Das angebaute Getreide wird zur Hälfte als Futter eingesetzt: Ein Drittel des Bedarfs lässt sich durch die hauseigene Mischung abdecken, die mittlerweile auch den Pressrückstand der Sonnenblumen (Trester) enthält. „Eventuell können wir künftig auf dieser Basis das Futter zu 100 Prozent selbst herstellen“ – Familie Schmider möchte künftig möglichst nur selbst hergestelltes Futter für seine Tiere verwenden. Noch wird der größere Rest – Soja, Leinsamen und Pressrückstand von Raps – als Demeter-Futter zugekauft.
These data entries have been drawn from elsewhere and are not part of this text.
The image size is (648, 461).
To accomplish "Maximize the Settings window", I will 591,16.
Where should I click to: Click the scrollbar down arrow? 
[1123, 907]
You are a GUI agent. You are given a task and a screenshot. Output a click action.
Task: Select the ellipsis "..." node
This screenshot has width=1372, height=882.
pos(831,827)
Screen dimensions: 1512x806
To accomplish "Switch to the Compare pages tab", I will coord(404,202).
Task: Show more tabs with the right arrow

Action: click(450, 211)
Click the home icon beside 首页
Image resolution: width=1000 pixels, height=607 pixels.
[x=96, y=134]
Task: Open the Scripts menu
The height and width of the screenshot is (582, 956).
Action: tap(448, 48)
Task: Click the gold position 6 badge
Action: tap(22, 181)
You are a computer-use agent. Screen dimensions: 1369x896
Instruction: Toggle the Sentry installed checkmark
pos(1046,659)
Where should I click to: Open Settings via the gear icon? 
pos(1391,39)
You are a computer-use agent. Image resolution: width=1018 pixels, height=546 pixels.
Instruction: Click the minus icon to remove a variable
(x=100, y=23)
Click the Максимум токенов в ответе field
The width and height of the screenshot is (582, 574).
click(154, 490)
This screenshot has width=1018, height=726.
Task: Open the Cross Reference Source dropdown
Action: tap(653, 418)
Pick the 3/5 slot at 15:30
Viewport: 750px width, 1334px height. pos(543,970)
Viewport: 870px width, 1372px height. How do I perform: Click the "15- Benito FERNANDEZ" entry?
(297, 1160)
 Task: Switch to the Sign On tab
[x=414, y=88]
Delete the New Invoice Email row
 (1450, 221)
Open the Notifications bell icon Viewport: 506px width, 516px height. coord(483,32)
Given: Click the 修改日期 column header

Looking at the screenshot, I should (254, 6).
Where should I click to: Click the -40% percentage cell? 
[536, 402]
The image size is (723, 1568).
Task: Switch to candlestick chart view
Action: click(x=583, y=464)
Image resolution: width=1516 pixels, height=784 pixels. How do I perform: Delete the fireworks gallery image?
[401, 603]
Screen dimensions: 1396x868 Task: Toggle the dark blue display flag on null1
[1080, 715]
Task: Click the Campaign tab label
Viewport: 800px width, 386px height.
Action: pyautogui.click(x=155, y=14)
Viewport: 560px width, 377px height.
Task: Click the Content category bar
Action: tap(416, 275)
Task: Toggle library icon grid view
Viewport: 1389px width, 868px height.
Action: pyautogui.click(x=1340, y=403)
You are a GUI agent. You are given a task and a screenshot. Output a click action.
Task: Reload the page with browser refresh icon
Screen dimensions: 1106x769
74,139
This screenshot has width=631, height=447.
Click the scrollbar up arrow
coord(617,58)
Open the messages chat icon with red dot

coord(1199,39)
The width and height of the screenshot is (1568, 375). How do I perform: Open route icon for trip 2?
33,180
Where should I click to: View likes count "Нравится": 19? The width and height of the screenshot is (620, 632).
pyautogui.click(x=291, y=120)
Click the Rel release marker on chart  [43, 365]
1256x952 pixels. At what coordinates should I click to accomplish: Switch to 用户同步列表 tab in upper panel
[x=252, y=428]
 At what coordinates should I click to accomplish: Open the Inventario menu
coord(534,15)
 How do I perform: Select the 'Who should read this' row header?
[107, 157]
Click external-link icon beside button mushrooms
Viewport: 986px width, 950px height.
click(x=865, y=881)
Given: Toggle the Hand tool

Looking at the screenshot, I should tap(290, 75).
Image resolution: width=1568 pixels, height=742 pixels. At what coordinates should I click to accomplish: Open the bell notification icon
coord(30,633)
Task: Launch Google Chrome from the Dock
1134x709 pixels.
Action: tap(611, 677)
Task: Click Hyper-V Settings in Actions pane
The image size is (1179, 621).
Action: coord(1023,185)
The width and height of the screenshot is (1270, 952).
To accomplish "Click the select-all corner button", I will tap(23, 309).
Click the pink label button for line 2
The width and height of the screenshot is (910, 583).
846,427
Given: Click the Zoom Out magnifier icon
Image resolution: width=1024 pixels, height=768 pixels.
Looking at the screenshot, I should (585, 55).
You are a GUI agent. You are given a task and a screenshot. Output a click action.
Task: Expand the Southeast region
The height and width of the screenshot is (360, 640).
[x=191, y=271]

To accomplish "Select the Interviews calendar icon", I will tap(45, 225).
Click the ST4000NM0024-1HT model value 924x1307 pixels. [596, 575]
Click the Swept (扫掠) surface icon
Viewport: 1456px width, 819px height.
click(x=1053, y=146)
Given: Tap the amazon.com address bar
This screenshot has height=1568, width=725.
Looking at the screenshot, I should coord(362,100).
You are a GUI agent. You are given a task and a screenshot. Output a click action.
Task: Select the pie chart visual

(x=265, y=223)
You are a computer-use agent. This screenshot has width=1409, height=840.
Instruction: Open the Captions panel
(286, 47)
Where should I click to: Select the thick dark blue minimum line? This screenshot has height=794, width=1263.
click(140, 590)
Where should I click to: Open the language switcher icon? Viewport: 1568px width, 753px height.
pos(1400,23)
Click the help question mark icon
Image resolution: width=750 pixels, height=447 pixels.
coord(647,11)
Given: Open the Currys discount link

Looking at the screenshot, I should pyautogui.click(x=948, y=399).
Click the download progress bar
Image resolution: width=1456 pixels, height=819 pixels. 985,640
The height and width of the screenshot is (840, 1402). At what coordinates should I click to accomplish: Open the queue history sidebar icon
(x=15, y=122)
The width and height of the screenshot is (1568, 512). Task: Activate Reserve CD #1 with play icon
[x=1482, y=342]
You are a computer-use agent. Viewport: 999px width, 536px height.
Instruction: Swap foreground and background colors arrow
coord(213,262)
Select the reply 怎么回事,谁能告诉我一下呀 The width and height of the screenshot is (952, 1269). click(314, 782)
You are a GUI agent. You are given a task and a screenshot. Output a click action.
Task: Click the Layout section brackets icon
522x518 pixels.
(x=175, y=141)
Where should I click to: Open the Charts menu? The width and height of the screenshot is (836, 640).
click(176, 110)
Von der Pute zum Schnitzel
Fünf Wochen sind die Puten-Jungtiere alt, wenn sie von einem Bioland-Betrieb in Pfullendorf zu den Schmiders kommen. Dort bleiben sie für 20 bis 25 Wochen – im konventionellen Bereich dauert die Mast dagegen meist nur 16 Wochen. Die männlichen Tiere, die Truthähne, werden 22 bis 24 Kilo schwer, die Hennen nur etwa 12 Kilo. „Die Tiere haben ein schönes Leben, denn meist sind sie draußen“, betont Daniel Schmider. Die Demeter-Richtlinien verlangen außerdem dreimal so viel Platz für das Einzeltier wie im konventionellen Bereich. Abends kommen die Puten in den Stall und morgens wieder auf die große Weide. Im Sommer geben die vielen Obstbäume Schatten und schützen zudem vor Greifvögeln. „Wegen der Weidehaltung bewegen sich die Tiere mehr, deshalb ist das Fleisch ausgereifter“, so Schmider. Im Vergleich zur konventionellen Haltung würden auch deutlich geringere Mengen von Medikamenten eingesetzt – „und auf keinen Fall prophylaktisch.“
Der anfallende Putenmist hat einen hohen Phosphor- und Stickstoffgehalt und stellt damit einen wertvollen Dünger dar. Er wird auf den eigenen Flächen ausgebracht, denn die Kreislaufwirtschaft ist ein wesentlicher Grundpfeiler in Demeter-Betrieben. Chemische Pflanzenschutzmittel oder Mineraldünger dürfen auf den Anbauflächen generell nicht eingesetzt werden. „Die häufigen Kontrollen im Stall bedingen natürlich einen höheren Aufwand an Arbeitszeit“, sagt der Landwirt. Auch deshalb sei das Fleisch teurer als im konventionellen Bereich.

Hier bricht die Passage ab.